The link between sexual violence and HIV risk is well-known, extensively documented through behavioral research. But there is growing evidence that sexual trauma also poses a heightened biological risk for HIV infection, especially in adolescents and young women.
The THRIVE Study web page.
Researchers at the University of California San Diego School of Medicine, with colleagues at UC Irvine and George Washington University, have launched the first study — dubbed The THRIVE Study, short for “Trauma and HIV Risk: Investigating stress and immune disruption of the Vaginal Environment” — to specifically investigate the underlying biological mechanisms associated with forced vaginal sex and HIV infection. The case-control study will involve 120 women and girls between the ages of 14 and 45 who do not have HIV, half of whom have recently experienced consensual vaginal sex and half of whom have recently experienced nonconsensual vaginal sex.
“Every aspect of a girl’s or a woman’s physiological and psychological being is affected by sexual violence and trauma,” said principal investigator Jamila K. Stockman, PhD, MPH, vice chief of global public health and associate professor in the Division of Infectious Diseases and Global Public Health in the UC San Diego School of Medicine. “In the case of the former, it’s not just obvious or visible injuries, but also what happens within the female genital tract. This is especially true for adolescent girls, whose bodies are still developing and more vulnerable.”
Previous research suggests that, following sexual trauma, the survivor’s immune system and stress response become imbalanced, increasing HIV susceptibility — particularly in young girls where puberty and increased hormone levels render them more susceptible to the adverse effects of stress.
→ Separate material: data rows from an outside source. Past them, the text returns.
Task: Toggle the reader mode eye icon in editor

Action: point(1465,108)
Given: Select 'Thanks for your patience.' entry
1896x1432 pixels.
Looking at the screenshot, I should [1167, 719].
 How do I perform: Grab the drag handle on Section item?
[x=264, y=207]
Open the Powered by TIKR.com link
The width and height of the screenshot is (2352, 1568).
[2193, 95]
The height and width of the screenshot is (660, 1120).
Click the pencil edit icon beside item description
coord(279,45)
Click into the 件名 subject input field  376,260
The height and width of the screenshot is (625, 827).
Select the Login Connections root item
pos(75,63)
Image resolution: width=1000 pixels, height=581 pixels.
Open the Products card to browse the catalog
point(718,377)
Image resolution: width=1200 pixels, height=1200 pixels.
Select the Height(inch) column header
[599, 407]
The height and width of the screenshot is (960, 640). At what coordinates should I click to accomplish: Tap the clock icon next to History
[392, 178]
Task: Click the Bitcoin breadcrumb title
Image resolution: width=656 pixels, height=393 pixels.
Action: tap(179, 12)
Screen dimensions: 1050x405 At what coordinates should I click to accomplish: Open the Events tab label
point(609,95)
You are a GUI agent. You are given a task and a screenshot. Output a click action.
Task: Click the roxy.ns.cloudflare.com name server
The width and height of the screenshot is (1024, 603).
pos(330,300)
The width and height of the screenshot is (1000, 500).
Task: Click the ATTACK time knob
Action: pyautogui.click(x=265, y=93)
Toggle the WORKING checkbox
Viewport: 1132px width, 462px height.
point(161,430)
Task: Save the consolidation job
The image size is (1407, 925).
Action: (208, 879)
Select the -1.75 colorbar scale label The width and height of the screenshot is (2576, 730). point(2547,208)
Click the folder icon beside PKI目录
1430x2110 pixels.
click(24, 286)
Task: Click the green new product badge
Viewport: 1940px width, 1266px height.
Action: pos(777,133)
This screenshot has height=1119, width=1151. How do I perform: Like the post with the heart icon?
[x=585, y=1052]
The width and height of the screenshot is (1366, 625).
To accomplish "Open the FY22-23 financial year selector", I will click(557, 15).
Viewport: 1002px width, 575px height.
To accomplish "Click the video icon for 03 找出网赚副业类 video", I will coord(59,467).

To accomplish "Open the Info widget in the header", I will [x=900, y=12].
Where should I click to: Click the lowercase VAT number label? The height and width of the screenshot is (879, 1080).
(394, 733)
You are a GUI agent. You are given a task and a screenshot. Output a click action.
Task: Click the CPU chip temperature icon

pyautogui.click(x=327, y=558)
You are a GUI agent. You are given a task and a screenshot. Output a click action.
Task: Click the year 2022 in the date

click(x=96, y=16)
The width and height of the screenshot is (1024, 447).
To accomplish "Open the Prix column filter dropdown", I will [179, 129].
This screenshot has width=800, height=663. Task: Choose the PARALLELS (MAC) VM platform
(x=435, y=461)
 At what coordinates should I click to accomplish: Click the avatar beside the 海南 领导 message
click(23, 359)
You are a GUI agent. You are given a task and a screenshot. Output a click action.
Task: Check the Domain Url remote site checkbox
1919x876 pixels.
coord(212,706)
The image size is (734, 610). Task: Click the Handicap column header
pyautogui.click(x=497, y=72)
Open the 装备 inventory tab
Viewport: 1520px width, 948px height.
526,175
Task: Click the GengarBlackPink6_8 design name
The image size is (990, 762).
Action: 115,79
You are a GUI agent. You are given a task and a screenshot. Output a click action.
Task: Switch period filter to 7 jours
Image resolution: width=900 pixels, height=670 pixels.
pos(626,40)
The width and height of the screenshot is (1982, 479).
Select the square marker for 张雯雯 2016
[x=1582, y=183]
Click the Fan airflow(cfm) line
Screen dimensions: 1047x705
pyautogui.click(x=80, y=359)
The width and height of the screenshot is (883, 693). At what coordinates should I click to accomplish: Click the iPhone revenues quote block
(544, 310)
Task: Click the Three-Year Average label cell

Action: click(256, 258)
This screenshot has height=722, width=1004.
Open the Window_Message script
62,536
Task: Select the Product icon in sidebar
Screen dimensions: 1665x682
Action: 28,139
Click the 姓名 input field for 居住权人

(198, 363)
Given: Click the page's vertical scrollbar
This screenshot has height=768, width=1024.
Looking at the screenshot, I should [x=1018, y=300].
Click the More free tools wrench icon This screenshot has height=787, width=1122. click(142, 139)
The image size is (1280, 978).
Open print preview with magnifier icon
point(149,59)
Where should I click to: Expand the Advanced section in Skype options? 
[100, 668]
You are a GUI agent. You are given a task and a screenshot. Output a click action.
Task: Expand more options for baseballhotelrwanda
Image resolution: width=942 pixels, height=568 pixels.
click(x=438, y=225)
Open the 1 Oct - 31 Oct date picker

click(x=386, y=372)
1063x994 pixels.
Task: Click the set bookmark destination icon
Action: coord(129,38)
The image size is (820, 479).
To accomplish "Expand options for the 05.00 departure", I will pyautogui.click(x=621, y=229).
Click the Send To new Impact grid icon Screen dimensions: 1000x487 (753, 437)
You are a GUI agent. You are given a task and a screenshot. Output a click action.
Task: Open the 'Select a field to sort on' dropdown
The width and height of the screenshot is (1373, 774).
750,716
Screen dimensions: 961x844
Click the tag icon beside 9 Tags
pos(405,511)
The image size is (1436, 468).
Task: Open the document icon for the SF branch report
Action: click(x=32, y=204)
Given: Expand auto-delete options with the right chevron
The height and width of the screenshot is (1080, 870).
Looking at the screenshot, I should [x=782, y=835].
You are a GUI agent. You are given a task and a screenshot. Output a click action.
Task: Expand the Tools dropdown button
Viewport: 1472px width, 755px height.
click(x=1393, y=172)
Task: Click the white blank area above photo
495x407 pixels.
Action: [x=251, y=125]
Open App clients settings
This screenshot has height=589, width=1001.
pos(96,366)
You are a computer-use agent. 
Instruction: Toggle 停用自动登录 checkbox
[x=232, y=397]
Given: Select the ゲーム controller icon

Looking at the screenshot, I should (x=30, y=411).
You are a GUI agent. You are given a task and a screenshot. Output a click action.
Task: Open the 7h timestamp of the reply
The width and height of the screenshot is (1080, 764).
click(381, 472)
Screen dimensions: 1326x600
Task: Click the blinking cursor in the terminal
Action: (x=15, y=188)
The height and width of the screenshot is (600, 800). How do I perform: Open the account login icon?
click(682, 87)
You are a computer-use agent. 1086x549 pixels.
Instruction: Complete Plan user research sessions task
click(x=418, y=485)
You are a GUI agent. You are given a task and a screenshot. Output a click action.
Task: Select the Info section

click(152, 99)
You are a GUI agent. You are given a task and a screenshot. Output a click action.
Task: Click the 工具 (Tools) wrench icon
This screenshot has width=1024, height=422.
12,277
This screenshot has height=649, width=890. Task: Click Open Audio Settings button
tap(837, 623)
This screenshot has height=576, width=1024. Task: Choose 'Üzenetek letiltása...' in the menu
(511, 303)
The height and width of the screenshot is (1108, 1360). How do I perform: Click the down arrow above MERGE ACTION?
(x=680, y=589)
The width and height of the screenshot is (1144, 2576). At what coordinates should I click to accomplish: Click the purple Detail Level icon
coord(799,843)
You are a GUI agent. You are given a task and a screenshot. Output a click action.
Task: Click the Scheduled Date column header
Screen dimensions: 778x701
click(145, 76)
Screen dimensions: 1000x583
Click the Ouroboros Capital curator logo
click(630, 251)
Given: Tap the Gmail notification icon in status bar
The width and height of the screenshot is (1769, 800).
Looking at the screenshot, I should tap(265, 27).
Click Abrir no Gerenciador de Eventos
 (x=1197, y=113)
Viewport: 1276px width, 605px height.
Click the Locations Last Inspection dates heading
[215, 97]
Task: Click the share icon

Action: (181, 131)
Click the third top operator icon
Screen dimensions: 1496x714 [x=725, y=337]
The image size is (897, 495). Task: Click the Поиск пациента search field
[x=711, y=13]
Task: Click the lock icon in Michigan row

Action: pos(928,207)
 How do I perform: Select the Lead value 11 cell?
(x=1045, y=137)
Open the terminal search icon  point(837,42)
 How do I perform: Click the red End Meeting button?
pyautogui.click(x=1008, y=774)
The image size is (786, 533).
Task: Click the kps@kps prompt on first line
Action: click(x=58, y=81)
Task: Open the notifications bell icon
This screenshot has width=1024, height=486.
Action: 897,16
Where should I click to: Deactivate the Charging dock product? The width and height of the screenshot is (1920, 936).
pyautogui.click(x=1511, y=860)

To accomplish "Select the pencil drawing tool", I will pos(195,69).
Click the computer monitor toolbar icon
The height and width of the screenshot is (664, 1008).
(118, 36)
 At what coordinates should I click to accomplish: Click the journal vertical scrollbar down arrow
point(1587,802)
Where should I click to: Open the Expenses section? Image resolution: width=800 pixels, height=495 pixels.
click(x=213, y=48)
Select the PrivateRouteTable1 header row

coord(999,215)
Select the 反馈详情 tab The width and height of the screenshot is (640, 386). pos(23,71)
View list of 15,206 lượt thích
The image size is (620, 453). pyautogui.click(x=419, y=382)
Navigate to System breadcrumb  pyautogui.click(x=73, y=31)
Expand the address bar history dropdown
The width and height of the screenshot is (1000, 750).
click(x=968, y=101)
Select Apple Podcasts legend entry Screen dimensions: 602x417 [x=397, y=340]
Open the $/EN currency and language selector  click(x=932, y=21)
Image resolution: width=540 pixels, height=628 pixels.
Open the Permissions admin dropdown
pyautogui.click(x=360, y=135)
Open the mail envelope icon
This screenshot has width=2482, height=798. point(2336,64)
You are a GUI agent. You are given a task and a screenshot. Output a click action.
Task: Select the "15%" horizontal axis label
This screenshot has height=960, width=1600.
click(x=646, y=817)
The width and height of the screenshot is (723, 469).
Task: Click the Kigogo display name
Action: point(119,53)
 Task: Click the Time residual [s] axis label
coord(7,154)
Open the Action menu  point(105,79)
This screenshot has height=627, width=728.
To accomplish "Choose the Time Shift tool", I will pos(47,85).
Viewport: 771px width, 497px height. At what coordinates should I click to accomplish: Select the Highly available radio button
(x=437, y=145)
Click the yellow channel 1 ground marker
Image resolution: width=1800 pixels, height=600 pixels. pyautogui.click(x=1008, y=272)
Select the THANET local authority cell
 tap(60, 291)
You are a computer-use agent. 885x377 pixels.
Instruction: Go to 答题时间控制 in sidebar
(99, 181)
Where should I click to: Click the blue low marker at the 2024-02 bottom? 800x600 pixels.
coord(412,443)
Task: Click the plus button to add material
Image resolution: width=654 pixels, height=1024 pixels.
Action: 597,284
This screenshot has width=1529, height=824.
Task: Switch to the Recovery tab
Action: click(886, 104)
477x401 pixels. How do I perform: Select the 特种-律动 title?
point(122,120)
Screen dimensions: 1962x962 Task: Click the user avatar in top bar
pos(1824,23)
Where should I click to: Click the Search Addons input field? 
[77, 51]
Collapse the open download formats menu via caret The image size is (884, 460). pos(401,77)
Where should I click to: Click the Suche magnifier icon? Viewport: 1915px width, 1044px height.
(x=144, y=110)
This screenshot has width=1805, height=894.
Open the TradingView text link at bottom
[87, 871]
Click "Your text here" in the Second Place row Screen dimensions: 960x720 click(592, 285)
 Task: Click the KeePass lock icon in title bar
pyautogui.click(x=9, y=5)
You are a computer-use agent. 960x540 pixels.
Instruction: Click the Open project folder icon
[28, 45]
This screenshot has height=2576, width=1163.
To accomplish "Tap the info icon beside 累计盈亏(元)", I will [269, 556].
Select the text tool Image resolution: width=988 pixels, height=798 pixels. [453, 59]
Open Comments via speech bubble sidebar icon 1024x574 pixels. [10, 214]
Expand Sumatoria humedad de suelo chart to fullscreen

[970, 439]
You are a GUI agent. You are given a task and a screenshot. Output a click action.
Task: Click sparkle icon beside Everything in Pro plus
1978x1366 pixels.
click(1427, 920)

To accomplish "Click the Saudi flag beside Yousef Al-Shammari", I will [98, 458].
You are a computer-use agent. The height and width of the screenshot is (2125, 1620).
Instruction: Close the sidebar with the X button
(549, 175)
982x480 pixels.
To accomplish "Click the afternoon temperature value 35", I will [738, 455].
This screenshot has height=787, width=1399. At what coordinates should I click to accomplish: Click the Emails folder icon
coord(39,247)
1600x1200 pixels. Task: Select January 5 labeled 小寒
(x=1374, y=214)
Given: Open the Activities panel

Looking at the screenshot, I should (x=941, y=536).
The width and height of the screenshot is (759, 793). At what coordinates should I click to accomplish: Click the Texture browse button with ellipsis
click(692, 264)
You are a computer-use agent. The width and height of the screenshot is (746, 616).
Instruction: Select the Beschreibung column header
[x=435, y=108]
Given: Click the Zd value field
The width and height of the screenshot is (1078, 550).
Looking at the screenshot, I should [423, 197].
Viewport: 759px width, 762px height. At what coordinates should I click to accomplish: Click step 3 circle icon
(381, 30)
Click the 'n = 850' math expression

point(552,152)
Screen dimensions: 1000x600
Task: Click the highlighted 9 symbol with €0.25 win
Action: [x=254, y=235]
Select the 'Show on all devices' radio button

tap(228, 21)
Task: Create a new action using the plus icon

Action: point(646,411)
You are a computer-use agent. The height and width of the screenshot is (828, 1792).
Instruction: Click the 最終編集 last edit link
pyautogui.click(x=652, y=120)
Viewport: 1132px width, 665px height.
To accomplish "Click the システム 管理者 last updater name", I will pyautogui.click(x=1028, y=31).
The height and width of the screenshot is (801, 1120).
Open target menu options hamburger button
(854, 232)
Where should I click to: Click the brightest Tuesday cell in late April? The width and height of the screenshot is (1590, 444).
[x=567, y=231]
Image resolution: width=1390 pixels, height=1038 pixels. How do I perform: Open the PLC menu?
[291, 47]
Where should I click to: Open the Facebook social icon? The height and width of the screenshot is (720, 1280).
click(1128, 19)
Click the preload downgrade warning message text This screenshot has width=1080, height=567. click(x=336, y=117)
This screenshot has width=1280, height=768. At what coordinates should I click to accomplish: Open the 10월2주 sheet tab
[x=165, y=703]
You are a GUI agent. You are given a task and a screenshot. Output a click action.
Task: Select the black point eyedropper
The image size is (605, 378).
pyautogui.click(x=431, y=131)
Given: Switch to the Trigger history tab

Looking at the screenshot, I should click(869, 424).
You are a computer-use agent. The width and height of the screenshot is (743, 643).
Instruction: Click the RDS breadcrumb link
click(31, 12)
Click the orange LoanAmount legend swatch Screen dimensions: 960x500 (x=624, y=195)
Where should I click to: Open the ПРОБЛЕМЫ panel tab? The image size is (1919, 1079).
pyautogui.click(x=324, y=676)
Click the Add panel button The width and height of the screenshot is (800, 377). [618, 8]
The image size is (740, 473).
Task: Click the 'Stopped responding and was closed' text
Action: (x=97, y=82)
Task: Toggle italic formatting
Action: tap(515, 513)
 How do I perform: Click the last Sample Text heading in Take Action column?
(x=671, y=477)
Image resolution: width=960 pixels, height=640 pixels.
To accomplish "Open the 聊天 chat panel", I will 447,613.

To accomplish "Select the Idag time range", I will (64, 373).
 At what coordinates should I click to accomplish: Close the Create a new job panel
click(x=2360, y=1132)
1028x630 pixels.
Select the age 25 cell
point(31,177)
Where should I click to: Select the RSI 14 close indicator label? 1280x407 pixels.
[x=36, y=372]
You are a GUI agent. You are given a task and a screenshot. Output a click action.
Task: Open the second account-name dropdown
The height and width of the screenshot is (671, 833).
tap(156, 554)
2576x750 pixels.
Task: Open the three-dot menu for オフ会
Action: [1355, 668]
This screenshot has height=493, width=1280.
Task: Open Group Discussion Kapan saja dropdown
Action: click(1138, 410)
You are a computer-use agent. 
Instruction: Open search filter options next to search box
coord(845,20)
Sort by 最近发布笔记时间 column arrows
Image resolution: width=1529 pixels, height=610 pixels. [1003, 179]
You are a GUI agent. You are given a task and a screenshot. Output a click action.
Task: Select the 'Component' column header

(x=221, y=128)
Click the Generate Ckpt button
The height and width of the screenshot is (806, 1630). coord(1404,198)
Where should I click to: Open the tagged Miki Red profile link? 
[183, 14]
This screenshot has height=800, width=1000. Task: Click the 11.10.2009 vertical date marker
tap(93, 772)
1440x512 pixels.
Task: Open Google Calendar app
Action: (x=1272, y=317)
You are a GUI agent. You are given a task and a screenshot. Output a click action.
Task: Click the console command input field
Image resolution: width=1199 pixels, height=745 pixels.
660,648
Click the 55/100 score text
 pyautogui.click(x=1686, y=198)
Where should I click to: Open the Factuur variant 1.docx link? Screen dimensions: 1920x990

“For example,” said Stockman, “in adolescence, the cervix is immature, which makes infection easier. The cervix is more likely to become inflamed and, combined with a higher incidence and prevalence of sexually transmitted infections during adolescence, the risk for HIV acquisition is enhanced. And the irregularity of menstrual cycles dampens the protective effects of hormonally-induced immune factors, making young girls more at risk than adult women.”
Women in the United States account for 20 percent of HIV infections, according to the Centers for Disease Control and Prevention, with 22 percent of new infections occurring in adolescent girls and women, ages 13 to 24. Almost 20 percent of women report having been raped during their lifetime, with 40 percent of first rapes occurring before age 18.
“These statistics underscore the great burden of sexual violence and HIV particular to adolescent girls and women,” said Stockman. Up to 90 percent of reported acts of sexual assaults include injuries, such as abrasions and lacerations, increase the risk of disease transmission. Approximately 55 to 80 percent include vaginal penetration.
Participants in the study will undergo three clinical visits over the course of three months, during which surveys will be conducted and biological samples taken to test for immune and stress dysregulation. The study findings, said the researchers, will be critical in providing avenues for clinical intervention to reduce HIV risk among adolescent girls and women with histories of sexual violence.